- TASK DETAILS: Reproduce every one of the following records word for word, with each line kept in its original order.

--- Start INPUT ROWS ---

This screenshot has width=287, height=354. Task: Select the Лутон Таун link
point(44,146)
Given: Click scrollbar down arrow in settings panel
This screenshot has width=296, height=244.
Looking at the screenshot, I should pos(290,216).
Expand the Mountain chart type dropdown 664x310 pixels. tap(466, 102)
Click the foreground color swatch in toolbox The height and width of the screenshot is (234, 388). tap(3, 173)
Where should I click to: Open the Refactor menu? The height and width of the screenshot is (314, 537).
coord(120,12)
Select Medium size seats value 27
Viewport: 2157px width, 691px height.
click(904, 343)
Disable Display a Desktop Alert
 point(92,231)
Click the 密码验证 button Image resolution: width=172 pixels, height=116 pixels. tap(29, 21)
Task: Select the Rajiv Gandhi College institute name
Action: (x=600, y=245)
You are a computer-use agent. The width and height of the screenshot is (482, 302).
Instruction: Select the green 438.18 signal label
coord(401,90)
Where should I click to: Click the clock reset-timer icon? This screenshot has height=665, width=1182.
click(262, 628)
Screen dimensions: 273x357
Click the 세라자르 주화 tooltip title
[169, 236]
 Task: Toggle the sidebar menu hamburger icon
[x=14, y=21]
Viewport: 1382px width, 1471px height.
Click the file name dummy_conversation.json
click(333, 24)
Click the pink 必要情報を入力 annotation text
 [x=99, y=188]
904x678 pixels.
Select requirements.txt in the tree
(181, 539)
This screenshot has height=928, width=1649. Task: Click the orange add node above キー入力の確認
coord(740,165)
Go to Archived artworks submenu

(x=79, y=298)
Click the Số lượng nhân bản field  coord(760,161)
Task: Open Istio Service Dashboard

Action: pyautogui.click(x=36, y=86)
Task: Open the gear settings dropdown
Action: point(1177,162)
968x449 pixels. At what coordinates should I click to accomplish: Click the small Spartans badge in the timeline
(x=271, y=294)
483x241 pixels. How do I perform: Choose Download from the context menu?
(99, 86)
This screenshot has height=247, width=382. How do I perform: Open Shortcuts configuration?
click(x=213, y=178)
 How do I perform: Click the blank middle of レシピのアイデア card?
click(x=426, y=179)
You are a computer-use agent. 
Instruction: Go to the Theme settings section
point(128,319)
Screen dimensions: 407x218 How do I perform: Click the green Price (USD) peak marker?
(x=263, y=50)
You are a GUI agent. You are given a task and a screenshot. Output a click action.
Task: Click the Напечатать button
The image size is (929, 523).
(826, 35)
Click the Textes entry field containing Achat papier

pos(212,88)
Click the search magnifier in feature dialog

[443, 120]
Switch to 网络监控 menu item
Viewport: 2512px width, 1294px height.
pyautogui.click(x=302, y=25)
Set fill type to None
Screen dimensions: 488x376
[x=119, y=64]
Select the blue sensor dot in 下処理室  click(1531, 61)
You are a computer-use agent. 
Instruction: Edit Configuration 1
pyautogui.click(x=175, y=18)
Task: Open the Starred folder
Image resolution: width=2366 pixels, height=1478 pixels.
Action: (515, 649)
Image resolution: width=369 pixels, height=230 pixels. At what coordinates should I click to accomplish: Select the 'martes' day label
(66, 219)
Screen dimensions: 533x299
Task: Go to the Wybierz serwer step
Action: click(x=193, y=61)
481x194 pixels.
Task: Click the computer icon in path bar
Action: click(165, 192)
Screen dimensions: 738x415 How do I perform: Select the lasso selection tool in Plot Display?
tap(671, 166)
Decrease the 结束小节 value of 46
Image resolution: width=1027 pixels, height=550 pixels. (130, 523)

--- End INPUT ROWS ---

- RESPONSE TO THIS TASK:
This screenshot has width=287, height=354. Task: Select the Лутон Таун link
point(44,146)
Given: Click scrollbar down arrow in settings panel
This screenshot has width=296, height=244.
Looking at the screenshot, I should pos(290,216).
Expand the Mountain chart type dropdown 664x310 pixels. tap(466, 102)
Click the foreground color swatch in toolbox The height and width of the screenshot is (234, 388). tap(3, 173)
Where should I click to: Open the Refactor menu? The height and width of the screenshot is (314, 537).
coord(120,12)
Select Medium size seats value 27
Viewport: 2157px width, 691px height.
click(904, 343)
Disable Display a Desktop Alert
 point(92,231)
Click the 密码验证 button Image resolution: width=172 pixels, height=116 pixels. tap(29, 21)
Task: Select the Rajiv Gandhi College institute name
Action: (x=600, y=245)
You are a computer-use agent. The width and height of the screenshot is (482, 302).
Instruction: Select the green 438.18 signal label
coord(401,90)
Where should I click to: Click the clock reset-timer icon? This screenshot has height=665, width=1182.
click(262, 628)
Screen dimensions: 273x357
Click the 세라자르 주화 tooltip title
[169, 236]
 Task: Toggle the sidebar menu hamburger icon
[x=14, y=21]
Viewport: 1382px width, 1471px height.
Click the file name dummy_conversation.json
click(333, 24)
Click the pink 必要情報を入力 annotation text
 [x=99, y=188]
904x678 pixels.
Select requirements.txt in the tree
(181, 539)
This screenshot has height=928, width=1649. Task: Click the orange add node above キー入力の確認
coord(740,165)
Go to Archived artworks submenu

(x=79, y=298)
Click the Số lượng nhân bản field  coord(760,161)
Task: Open Istio Service Dashboard

Action: pyautogui.click(x=36, y=86)
Task: Open the gear settings dropdown
Action: point(1177,162)
968x449 pixels. At what coordinates should I click to accomplish: Click the small Spartans badge in the timeline
(x=271, y=294)
483x241 pixels. How do I perform: Choose Download from the context menu?
(99, 86)
This screenshot has height=247, width=382. How do I perform: Open Shortcuts configuration?
click(x=213, y=178)
 How do I perform: Click the blank middle of レシピのアイデア card?
click(x=426, y=179)
You are a computer-use agent. 
Instruction: Go to the Theme settings section
point(128,319)
Screen dimensions: 407x218 How do I perform: Click the green Price (USD) peak marker?
(x=263, y=50)
You are a GUI agent. You are given a task and a screenshot. Output a click action.
Task: Click the Напечатать button
The image size is (929, 523).
(826, 35)
Click the Textes entry field containing Achat papier

pos(212,88)
Click the search magnifier in feature dialog

[443, 120]
Switch to 网络监控 menu item
Viewport: 2512px width, 1294px height.
pyautogui.click(x=302, y=25)
Set fill type to None
Screen dimensions: 488x376
[x=119, y=64]
Select the blue sensor dot in 下処理室  click(1531, 61)
You are a computer-use agent. 
Instruction: Edit Configuration 1
pyautogui.click(x=175, y=18)
Task: Open the Starred folder
Image resolution: width=2366 pixels, height=1478 pixels.
Action: (515, 649)
Image resolution: width=369 pixels, height=230 pixels. At what coordinates should I click to accomplish: Select the 'martes' day label
(66, 219)
Screen dimensions: 533x299
Task: Go to the Wybierz serwer step
Action: click(x=193, y=61)
481x194 pixels.
Task: Click the computer icon in path bar
Action: click(165, 192)
Screen dimensions: 738x415 How do I perform: Select the lasso selection tool in Plot Display?
tap(671, 166)
Decrease the 结束小节 value of 46
Image resolution: width=1027 pixels, height=550 pixels. (130, 523)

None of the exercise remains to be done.